- Assignment -
When you reach the line that contains "Click the grid icon on the Results tab", set down that line and every one after it through the end of the records, exactly as written and with no pictures.

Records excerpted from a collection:
::::

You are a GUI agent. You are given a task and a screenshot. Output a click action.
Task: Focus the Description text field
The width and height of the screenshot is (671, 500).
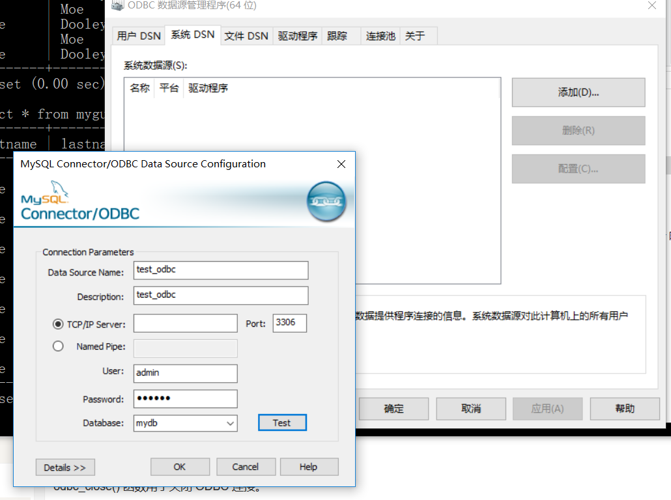(220, 295)
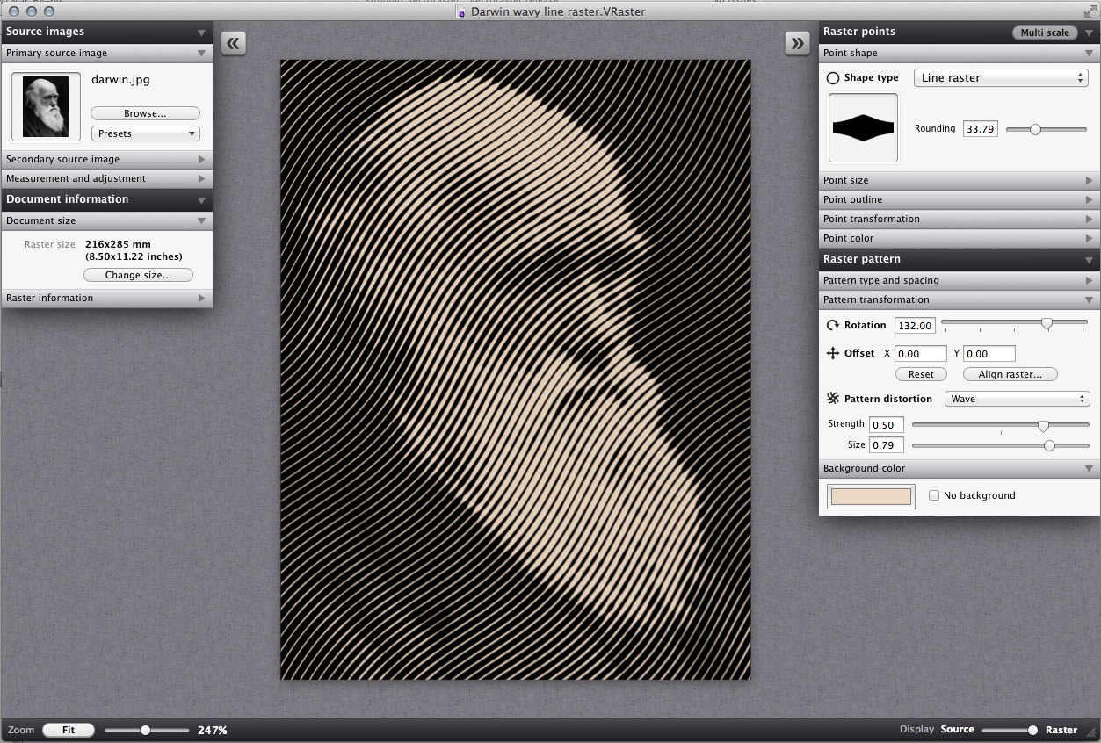Open the background color swatch
Screen dimensions: 1101x743
[x=871, y=497]
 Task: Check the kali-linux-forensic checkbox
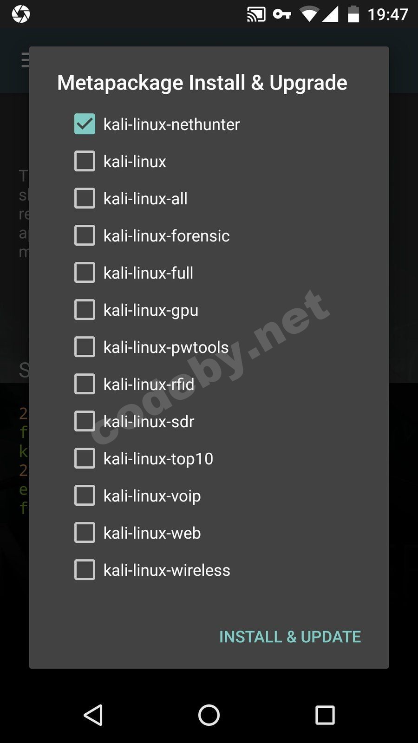85,235
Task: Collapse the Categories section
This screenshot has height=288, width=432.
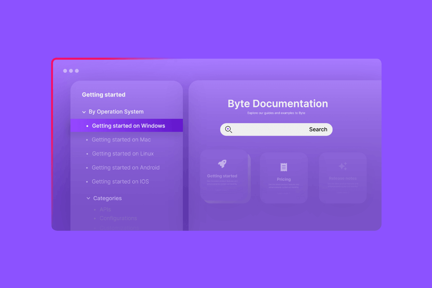Action: click(89, 198)
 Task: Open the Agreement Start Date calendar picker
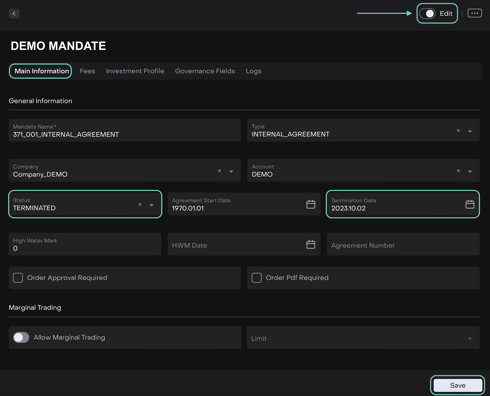coord(311,204)
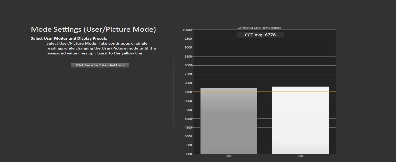Image resolution: width=396 pixels, height=162 pixels.
Task: Click the 10000 y-axis label
Action: [187, 30]
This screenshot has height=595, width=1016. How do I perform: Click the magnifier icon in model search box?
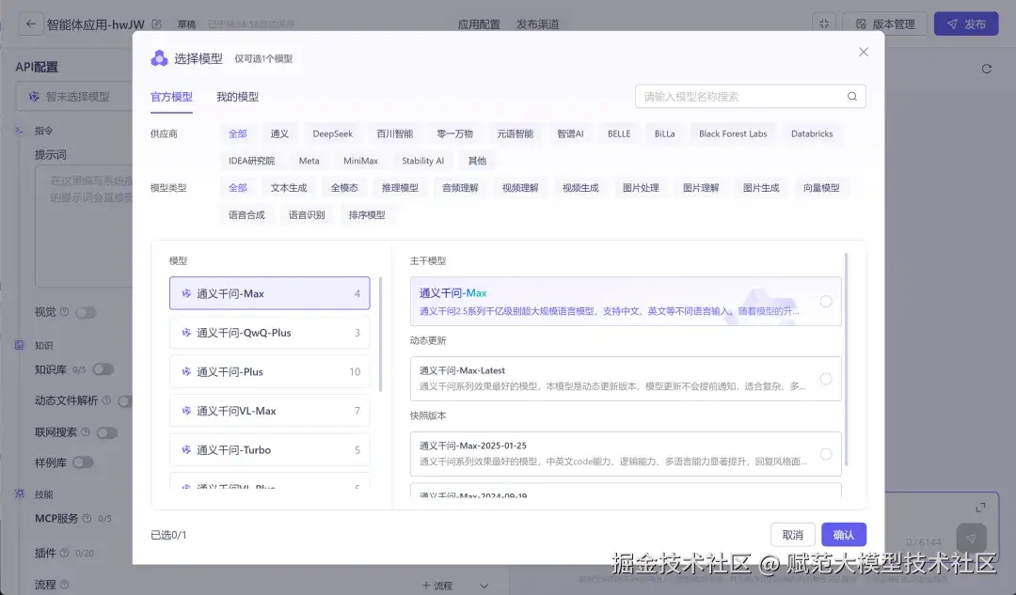pos(851,96)
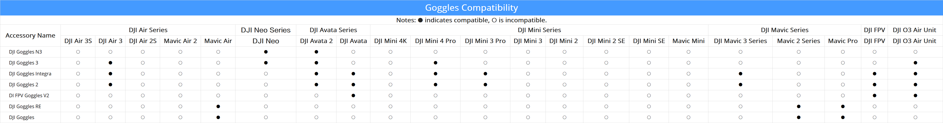Click the DJI Goggles Integra row label
The width and height of the screenshot is (943, 123).
[x=30, y=74]
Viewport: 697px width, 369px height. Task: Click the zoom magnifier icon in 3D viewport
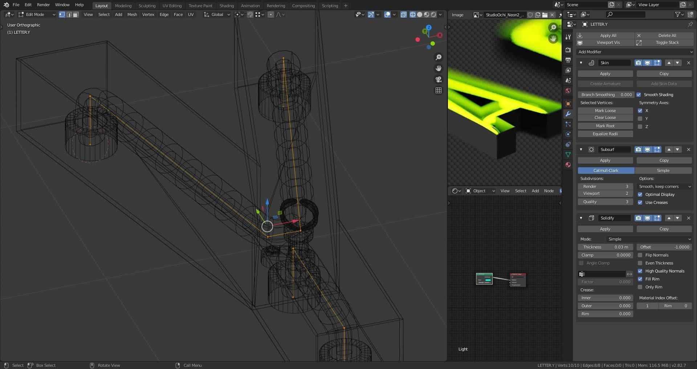pyautogui.click(x=439, y=57)
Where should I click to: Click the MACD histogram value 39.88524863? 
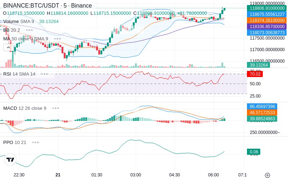(x=262, y=119)
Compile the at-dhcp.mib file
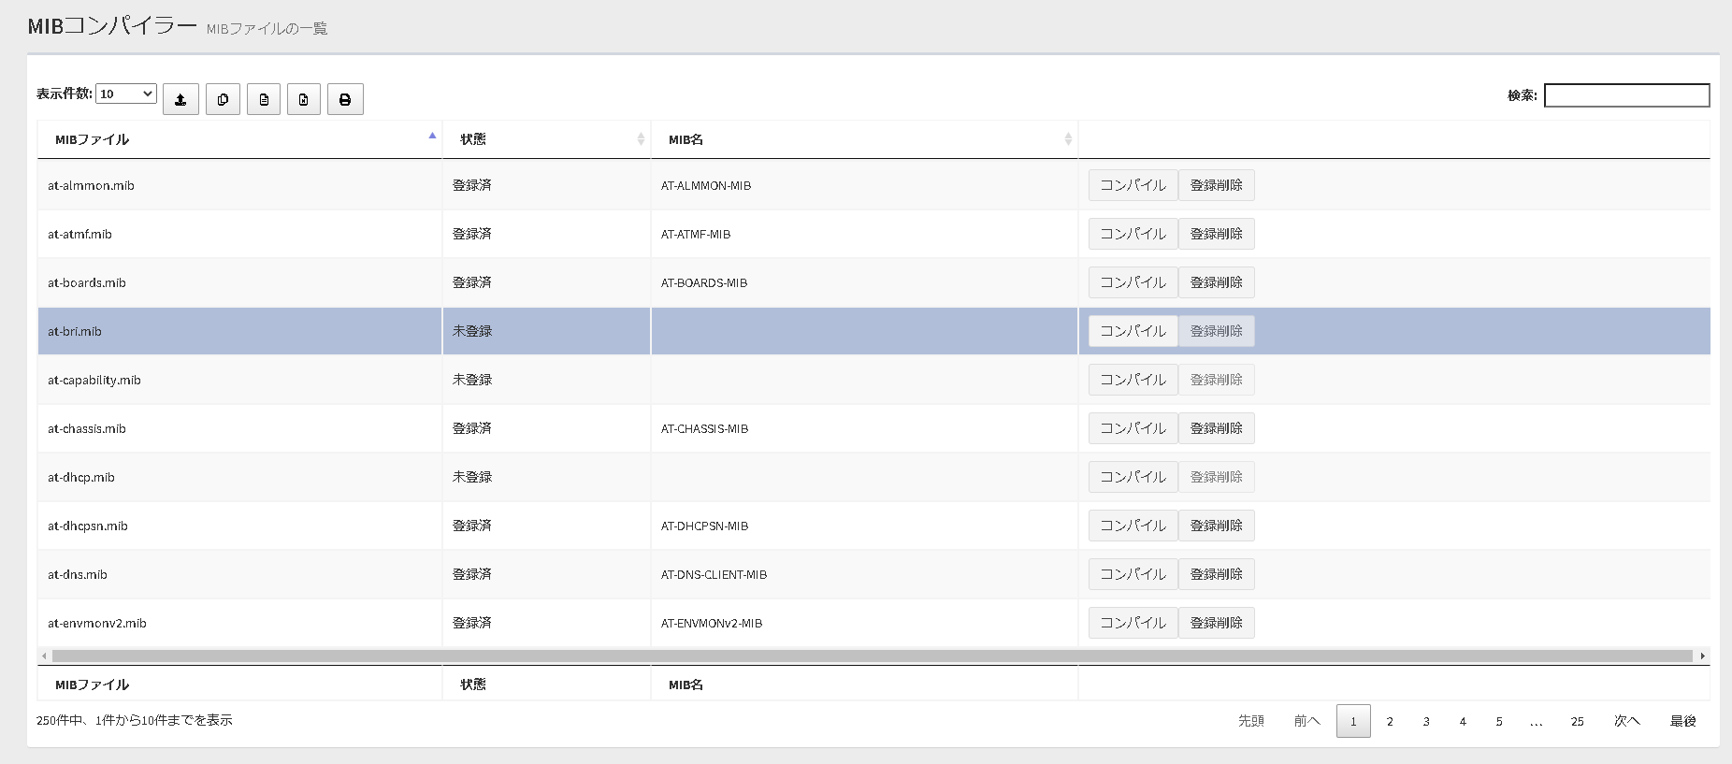This screenshot has width=1732, height=764. point(1133,477)
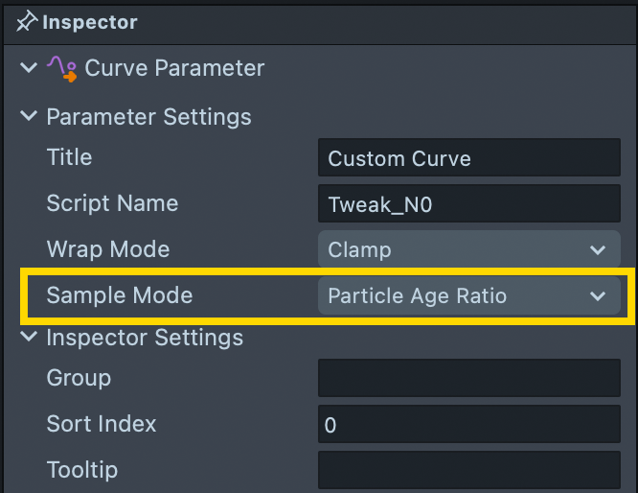Collapse the Inspector Settings section
The image size is (638, 493).
(x=27, y=338)
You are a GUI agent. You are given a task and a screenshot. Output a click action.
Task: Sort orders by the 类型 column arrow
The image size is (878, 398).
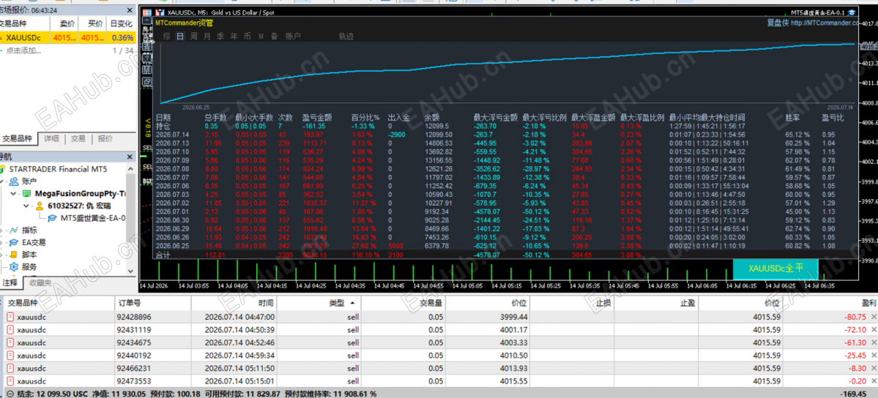pos(352,303)
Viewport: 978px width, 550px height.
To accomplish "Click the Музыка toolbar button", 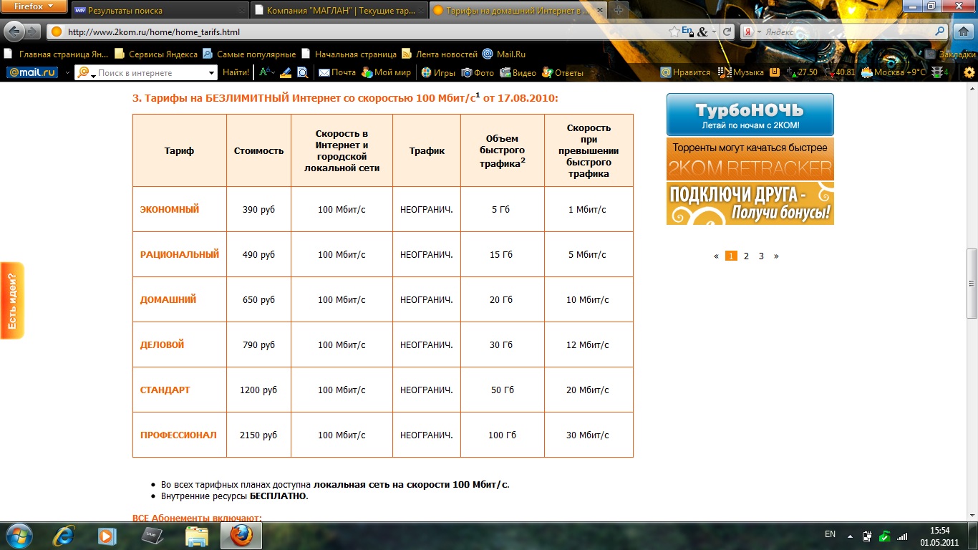I will (741, 72).
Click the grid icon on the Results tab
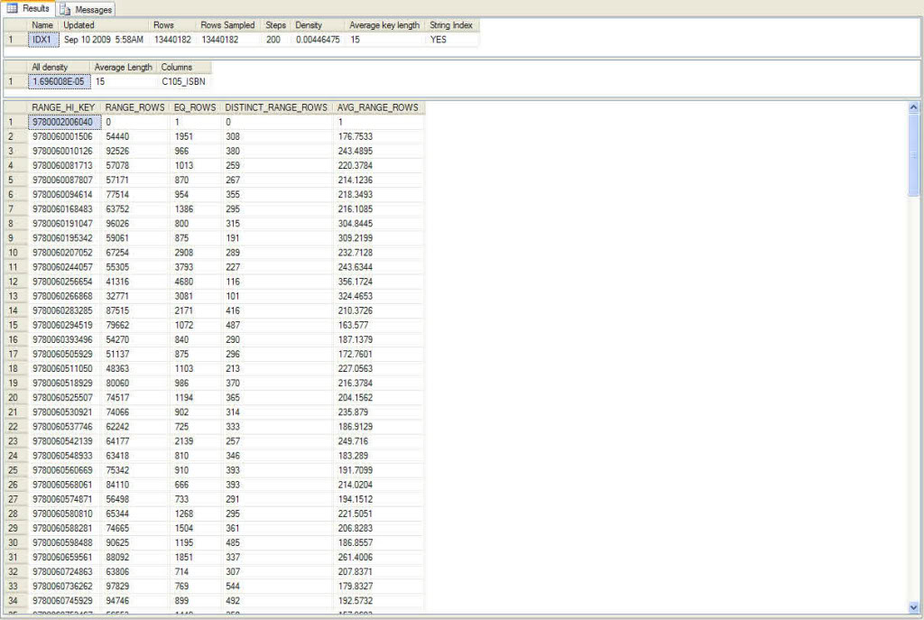 coord(11,8)
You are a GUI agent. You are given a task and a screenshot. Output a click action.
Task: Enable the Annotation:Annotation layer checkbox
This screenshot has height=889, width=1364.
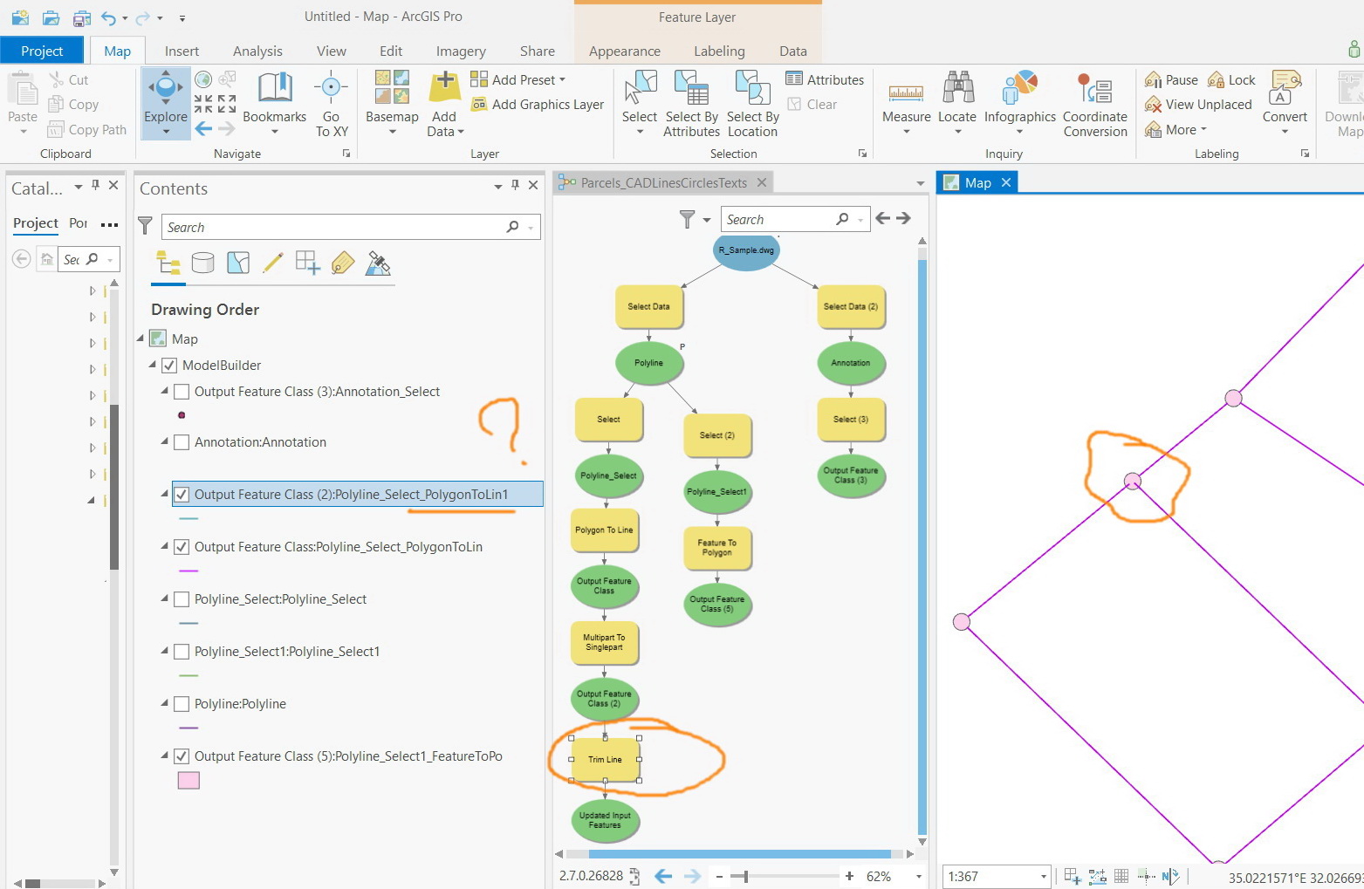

::::

- Task solution -
Click the grid icon on the Results tab
 coord(11,8)
You are a GUI agent. You are given a task and a screenshot. Output a click action.
Task: Enable the Annotation:Annotation layer checkbox
This screenshot has height=889, width=1364.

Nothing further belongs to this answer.